BY AMY MORRISSEY

Alone. Scared. Unsupported. Uneducated. These are only some of the emotions I felt over the 9 years my medically involved daughter went without a true diagnosis. I sought out support groups and while I met some strong parents, I never met anyone whose child had the same needs that Lexi had. While we understood raising a child with special needs, we were unable to connect completely as our children were so different. Lexi seemed so much more involved than any other child I met, so I convinced myself it didn’t matter and that I could cope by myself.

When Lexi was 9 years old, an amazing neurologist came into our lives and stayed with us through the end. Within one month, she gave us what no one had been able to before—a diagnosis. CDKL5 was confirmed in the setting of the PICU when Lexi was very sick and embarking on an enormous life change. Also given to me was the link to cdkl5.com—a website that educated me on this gene mutation. I remember reading it and crying because I felt it was written specifically about Lexi. I knew then that we had finally found our home in the medical world.

Along with the website, I was given the link to a CDKL5 parent support group. Immediately I signed up and was engulfed in support, knowledge and, Yes, even love from strangers who got it. They knew and they understood. Within a week, two semi-local families came to the hospital to meet us and hold our hands through a very trying time. I was completely overwhelmed and grateful to finally have “people.”

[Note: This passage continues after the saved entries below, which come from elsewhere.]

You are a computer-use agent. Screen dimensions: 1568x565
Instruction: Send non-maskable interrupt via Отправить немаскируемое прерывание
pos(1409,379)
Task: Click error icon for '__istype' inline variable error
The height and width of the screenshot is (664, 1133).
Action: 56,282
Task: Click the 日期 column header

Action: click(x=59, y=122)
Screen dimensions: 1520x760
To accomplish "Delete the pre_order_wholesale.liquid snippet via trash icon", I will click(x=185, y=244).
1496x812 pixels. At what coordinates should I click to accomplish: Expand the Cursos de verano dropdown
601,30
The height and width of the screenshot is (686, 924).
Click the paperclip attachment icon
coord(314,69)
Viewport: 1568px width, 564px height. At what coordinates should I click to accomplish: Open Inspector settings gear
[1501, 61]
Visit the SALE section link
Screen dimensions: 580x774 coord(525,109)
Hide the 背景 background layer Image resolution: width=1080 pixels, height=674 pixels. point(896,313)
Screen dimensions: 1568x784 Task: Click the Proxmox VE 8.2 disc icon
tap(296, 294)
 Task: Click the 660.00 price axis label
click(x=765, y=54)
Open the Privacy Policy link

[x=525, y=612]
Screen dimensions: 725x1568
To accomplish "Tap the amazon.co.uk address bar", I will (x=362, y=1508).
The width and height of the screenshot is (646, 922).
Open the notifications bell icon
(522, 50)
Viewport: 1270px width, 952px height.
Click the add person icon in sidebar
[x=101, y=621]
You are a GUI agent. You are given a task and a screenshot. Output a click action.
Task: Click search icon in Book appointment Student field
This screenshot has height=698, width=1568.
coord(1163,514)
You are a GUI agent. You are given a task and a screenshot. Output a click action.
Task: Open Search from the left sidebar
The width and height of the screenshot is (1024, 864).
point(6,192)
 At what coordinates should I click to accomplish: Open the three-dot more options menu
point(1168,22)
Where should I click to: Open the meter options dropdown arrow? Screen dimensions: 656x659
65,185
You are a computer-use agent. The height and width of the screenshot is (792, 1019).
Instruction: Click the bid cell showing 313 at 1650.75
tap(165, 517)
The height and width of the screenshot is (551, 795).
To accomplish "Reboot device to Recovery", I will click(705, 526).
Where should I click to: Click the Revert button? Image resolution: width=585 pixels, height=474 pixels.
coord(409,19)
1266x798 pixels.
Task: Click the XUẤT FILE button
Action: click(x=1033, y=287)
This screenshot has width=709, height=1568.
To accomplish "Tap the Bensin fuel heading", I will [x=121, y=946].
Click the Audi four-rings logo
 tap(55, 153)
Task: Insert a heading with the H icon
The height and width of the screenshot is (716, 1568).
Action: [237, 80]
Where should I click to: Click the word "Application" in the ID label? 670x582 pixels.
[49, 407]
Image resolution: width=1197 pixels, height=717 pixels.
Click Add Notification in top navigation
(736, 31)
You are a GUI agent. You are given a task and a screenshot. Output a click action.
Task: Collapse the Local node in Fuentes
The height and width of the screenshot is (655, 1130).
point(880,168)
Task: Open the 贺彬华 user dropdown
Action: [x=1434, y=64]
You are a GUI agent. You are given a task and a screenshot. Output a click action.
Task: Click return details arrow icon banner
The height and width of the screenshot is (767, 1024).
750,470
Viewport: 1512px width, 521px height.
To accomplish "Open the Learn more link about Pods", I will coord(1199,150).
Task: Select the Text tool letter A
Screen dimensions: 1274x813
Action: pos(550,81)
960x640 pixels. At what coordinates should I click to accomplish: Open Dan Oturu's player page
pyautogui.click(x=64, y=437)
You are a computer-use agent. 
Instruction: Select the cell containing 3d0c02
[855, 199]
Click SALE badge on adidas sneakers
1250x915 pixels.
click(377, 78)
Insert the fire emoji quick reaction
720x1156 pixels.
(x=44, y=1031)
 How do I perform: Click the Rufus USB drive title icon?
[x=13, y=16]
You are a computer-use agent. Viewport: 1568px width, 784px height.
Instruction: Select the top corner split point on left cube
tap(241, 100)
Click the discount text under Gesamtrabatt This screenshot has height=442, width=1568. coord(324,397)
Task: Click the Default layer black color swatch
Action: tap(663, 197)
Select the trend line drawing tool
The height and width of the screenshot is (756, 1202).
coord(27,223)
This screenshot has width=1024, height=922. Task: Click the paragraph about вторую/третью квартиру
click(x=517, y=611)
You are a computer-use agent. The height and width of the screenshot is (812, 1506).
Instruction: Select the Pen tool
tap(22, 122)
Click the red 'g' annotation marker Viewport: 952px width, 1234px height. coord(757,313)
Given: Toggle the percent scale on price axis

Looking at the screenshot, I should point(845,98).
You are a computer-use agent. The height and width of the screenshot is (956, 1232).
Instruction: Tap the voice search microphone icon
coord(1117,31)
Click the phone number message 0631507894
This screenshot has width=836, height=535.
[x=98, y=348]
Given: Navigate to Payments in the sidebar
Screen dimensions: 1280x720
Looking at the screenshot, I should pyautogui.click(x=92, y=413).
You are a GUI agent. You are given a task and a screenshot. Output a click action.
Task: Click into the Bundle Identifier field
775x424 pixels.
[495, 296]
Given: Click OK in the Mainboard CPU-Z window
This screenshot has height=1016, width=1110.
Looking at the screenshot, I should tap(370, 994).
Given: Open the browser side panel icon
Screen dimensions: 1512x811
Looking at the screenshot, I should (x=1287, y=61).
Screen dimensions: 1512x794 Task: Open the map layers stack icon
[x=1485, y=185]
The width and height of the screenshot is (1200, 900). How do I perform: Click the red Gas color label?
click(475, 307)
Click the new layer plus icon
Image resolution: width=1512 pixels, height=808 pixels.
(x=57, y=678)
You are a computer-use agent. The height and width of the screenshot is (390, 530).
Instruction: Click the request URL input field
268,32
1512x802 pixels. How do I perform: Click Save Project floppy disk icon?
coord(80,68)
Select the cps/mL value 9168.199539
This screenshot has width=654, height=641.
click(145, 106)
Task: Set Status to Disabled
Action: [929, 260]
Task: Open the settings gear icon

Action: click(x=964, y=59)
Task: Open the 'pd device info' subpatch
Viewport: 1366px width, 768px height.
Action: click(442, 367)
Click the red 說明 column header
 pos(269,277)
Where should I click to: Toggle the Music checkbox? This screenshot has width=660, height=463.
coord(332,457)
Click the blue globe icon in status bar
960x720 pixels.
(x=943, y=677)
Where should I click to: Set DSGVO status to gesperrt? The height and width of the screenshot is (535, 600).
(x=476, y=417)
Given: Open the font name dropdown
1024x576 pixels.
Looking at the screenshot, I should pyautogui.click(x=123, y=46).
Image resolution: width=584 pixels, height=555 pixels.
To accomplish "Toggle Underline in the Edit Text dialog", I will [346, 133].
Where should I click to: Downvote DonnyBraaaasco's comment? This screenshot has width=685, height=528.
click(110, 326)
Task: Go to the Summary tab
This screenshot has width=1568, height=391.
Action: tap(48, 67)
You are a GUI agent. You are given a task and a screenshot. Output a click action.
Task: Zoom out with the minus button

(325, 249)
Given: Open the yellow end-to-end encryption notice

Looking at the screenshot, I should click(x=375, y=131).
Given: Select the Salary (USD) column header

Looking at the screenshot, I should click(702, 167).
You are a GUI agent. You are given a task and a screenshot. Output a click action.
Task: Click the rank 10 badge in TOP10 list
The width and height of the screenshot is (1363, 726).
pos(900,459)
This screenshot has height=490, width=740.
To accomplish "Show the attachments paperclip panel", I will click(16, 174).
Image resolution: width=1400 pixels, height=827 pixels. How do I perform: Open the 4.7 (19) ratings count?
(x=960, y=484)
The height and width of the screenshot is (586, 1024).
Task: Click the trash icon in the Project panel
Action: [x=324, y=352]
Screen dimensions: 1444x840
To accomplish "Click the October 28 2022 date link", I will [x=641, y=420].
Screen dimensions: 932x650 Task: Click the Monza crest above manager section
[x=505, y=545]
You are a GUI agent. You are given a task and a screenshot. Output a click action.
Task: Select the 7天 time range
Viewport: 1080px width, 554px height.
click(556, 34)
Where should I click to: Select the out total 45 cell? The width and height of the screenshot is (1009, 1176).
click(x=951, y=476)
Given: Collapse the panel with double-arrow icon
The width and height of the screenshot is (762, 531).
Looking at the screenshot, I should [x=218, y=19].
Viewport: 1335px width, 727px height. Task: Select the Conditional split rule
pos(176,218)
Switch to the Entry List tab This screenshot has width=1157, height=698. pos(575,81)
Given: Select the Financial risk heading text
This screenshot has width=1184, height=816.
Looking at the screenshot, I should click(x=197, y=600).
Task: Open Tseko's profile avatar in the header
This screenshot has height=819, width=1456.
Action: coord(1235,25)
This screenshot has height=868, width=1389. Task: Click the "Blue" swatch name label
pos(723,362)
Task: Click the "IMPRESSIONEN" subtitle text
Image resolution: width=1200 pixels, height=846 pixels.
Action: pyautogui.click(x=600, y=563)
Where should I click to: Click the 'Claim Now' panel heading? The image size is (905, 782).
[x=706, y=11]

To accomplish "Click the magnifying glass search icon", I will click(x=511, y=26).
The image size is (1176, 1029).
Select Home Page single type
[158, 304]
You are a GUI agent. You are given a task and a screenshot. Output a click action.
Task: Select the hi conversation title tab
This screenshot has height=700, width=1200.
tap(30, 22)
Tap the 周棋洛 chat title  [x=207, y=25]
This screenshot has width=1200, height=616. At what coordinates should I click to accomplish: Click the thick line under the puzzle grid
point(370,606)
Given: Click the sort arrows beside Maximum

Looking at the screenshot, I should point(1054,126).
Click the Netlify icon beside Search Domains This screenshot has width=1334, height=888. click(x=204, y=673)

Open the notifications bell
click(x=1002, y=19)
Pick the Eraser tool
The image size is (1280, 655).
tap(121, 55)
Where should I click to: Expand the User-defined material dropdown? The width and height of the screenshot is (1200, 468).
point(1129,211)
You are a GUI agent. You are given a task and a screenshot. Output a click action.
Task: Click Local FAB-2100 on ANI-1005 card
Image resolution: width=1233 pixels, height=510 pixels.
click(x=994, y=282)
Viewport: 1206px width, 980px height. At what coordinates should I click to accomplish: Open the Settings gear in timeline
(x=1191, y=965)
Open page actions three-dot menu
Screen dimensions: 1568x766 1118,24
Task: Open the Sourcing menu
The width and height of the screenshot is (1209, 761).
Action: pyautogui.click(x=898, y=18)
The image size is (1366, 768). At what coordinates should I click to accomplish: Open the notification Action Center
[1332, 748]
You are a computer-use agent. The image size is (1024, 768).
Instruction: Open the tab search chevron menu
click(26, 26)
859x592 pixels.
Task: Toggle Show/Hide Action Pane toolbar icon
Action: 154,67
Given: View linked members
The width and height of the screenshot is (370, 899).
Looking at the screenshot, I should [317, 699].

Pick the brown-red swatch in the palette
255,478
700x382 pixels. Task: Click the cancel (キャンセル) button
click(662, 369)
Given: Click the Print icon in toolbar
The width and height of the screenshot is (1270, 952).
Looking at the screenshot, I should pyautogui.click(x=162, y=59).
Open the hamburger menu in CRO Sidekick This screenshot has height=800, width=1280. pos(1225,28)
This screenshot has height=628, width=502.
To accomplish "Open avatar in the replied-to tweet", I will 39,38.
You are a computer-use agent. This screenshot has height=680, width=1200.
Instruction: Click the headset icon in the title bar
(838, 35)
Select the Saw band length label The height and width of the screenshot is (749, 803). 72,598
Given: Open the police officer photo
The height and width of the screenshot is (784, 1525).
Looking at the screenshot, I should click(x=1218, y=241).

When I joined the group we were less then 50, today we have grown to over 1000. I could go anywhere in this world and I would have CDKL5 family that would welcome me with open arms. Others have become my dearest friends even though I haven’t even met some of them in person.

Fast forward two years to when the Little Green Dress Project started. This is a green dress that travels around the world to CDKL5 children. Lexi was doing very poorly and we did not know what the future held. The dress was immediately redirected to her. I will never forget the day the box first arrived. I brought it into the house. I wasn’t even able to open it that day as I was overwhelmed with the power of the package and all who had handled it.

Finally I took the box to a quiet room where I could feel all I was feeling, uncensored. In the box was the dress along with a matching tie and boutonniere for the boys, a gift and card for Lexi from the last family that had it, an envelope with all the pictures of the kids in or with the dress, a journal with the thoughts of everyone’s little green dress experience, and lastly an envelope of cards to Glynn’s family who selflessly donated his body and DNA which ultimately lead to the discovery of the CDKL5 gene mutation.

I remember holding the dress and crying, thinking of all the angels that had worn or touched it. I felt their spirit and strength in the fabric. I found such joy knowing Lexi would be part of something bigger then us. I also prayed that when I placed the dress on her she would feel hugged by the power and love and it would help her through the issues she was dealing with at the time. I read the journal and felt an even a closer connection to the families as they had written down everything I was feeling. We all believed in the power of the dress and that it gained strength with every child that wore or touched it.

Is the power real? No one can be sure. I do know that Lexi turned around and I was blessed with two more years with her. Those years were difficult at times but every day with her brought joy. I am still finding my way without her but find peace in knowing she was part of the Little Green Dress Project and that I have a large extended CDKL5 family that will always be part of my life and heart.